La compleja relación con Martín Soria, siempre tumultuosa, tendrá otro capítulo llamativo luego de las PASO cuando se ponga en juego las candidaturas a diputados nacionales de Martín Doñate y Silvia Horne, dos referentes cuestionados por donde se los mire desde el pichettismo que entiende esas postulaciones como el anticipo de una dolorosa derrota interna.

 

La orden de bajar a la lista de Javier Iud, de los intendentes más fieles que reclutó Pichetto y que estalló en los medios cuando se enteró que lo dejaban afuera de todo, demostró que los ánimos están caldeados y la sangría dirigencial puede tocarle hasta el propio senador que prefirió el silencio a las estruendosas palabras.

 

El principal impulsor del recambio es Soria, hoy vicepresidente del partido.
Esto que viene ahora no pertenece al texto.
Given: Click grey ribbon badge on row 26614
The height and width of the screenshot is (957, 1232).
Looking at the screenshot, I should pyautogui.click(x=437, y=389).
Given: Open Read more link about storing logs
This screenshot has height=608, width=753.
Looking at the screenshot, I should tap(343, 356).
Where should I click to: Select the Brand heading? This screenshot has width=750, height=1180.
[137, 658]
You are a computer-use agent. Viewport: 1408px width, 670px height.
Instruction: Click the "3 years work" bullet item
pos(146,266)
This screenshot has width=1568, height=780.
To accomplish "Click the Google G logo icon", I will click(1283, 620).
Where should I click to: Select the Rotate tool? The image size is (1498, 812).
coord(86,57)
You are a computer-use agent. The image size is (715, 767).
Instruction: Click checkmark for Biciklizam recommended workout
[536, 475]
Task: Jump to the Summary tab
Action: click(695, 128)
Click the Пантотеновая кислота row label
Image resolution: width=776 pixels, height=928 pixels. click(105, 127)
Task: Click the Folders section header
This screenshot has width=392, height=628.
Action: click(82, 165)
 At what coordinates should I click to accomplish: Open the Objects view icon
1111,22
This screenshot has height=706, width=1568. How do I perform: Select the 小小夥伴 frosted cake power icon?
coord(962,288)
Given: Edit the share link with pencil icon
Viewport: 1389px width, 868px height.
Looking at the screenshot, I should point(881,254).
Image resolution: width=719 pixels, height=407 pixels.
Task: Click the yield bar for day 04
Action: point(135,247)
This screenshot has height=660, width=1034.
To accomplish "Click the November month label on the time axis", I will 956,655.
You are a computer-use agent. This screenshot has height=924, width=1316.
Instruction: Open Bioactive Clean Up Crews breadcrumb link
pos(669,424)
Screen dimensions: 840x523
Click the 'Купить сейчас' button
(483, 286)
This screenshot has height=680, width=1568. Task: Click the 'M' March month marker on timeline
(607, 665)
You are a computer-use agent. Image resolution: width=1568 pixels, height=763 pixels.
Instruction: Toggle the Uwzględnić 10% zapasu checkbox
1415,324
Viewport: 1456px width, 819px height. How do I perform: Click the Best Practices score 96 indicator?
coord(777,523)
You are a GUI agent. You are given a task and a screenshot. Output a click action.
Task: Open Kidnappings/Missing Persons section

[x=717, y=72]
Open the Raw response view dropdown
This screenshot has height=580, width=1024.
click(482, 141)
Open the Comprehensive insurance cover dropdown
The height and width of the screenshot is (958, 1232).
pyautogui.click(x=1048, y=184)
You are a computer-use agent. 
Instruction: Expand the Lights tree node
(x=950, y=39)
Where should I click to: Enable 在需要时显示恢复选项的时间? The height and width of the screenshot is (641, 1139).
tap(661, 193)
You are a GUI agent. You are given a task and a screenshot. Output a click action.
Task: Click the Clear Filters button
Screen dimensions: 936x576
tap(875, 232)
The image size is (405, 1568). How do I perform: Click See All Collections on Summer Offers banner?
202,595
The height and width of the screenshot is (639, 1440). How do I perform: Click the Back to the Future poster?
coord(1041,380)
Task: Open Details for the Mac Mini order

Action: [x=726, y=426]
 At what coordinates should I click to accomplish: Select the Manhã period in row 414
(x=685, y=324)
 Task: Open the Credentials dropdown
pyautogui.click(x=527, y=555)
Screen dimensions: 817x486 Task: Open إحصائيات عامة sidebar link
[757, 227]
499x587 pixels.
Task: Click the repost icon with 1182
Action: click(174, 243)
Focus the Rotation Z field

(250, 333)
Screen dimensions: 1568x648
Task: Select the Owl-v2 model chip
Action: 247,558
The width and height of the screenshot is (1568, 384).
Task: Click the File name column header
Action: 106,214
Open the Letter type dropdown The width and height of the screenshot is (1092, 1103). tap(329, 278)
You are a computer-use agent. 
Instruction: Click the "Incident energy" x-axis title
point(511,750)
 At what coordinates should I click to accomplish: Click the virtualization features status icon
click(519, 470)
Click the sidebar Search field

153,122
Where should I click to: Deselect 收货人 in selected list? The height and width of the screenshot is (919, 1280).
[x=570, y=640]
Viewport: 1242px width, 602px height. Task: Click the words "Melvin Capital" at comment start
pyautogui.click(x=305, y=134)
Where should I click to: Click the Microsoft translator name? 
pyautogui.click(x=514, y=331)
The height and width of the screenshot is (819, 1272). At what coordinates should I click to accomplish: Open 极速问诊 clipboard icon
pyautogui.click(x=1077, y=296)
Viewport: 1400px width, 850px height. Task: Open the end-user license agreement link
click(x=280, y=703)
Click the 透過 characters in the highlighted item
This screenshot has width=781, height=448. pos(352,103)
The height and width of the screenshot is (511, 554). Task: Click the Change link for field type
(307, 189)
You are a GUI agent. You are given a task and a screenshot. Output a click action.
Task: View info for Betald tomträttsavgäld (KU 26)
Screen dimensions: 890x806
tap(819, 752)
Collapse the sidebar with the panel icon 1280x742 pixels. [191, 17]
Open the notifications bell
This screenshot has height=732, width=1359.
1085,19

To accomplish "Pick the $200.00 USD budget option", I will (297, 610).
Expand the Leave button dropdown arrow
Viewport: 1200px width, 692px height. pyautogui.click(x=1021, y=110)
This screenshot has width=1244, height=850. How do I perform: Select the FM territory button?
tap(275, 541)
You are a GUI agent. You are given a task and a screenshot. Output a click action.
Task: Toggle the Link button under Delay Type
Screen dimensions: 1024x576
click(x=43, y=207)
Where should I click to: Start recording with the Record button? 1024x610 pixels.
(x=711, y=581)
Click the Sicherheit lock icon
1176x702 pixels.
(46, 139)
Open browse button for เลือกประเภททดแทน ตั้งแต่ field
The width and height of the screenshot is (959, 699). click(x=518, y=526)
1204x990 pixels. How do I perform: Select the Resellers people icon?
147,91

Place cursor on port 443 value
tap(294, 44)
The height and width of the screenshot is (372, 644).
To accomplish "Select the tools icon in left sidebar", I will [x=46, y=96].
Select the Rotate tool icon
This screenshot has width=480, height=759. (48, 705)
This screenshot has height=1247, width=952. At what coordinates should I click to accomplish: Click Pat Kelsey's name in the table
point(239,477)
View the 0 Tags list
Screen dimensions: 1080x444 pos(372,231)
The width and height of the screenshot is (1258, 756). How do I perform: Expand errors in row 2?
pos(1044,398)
Lo que se espera luego de agosto, si no hay un movimiento anticipado, para que se cobren los costos de la derrota provincial, es una reunión del Consejo partidario. “No podemos seguir cometiendo los errores que dejaron al Justicialismo en esta situación”, advirtió el roquense.

 

Algo de eso se escuchó el mismo 14 de junio, cuando muy cerca de General Roca, en Cipolletti, Weretilneck festejaba el histórico triunfo, aunque Pichetto trataba de despegarse de los errores en la campaña. “Soria, Maru Martini, mi hijo, son parte de una generación de dirigentes que son muy importantes. Iud, que hizo una gran elección en San Antonio Oeste son figuras que bordean los 40 años y forman parte de la renovación en el peronismo”, le comentaba Pichetto a Letra P entre el llanto de sus militantes.

 

Cada una de las definiciones, en la previa de que se impusiera desde Nación una lista ultrakirchnerista, son el exponente de la transición que se espera en el Alto Valle. “Debemos reconducir nuestro partido para ponerlo de pie y contagiarlo de aquellos sueños que los rionegrinos compartieron con mi padre cuatro años atrás”, comentaba el hijo de Carlos Soria, a horas del fracaso del FpV en todo Río Negro. 

 

Ante las advertencias de que irán por el máximo cargo, desde el peronismo capitalino preparan la resistencia, que parecía anticiparse en el rumor de un llamado urgente para esta semana aunque la alerta terminó diluyéndose. La falsa alarma movilizó a los allegados de la actual conducción para resistir cualquier situación de última hora.

 

Si lo quieren echar, se va a ir antes”, le comentó a este portal un allegado. “El esquema se corre con el orden actual”, advierten en Viedma, que anticipan la jugada de la otra línea que insiste con el pedido de “reconstrucción” que llegaría con el cambio de mando que pone a Soria al frente de la cruzada.

 

Pesatti, una incógnita

 

El vicegobernador Pedro Pesatti, uno de los dirigentes de peso en Río Negro que contribuyó a la victoria de Weretilneck por su militancia peronista, tomaría distancia y no jugaría en un partido fragmentado y a punto de otra interna feroz. Consultados por este portal, desde la Legislatura afirman que por ahora, lo más sano, es observar la pelea desde afuera.

 

Hoy, el futuro de su rol partidario es una incógnita.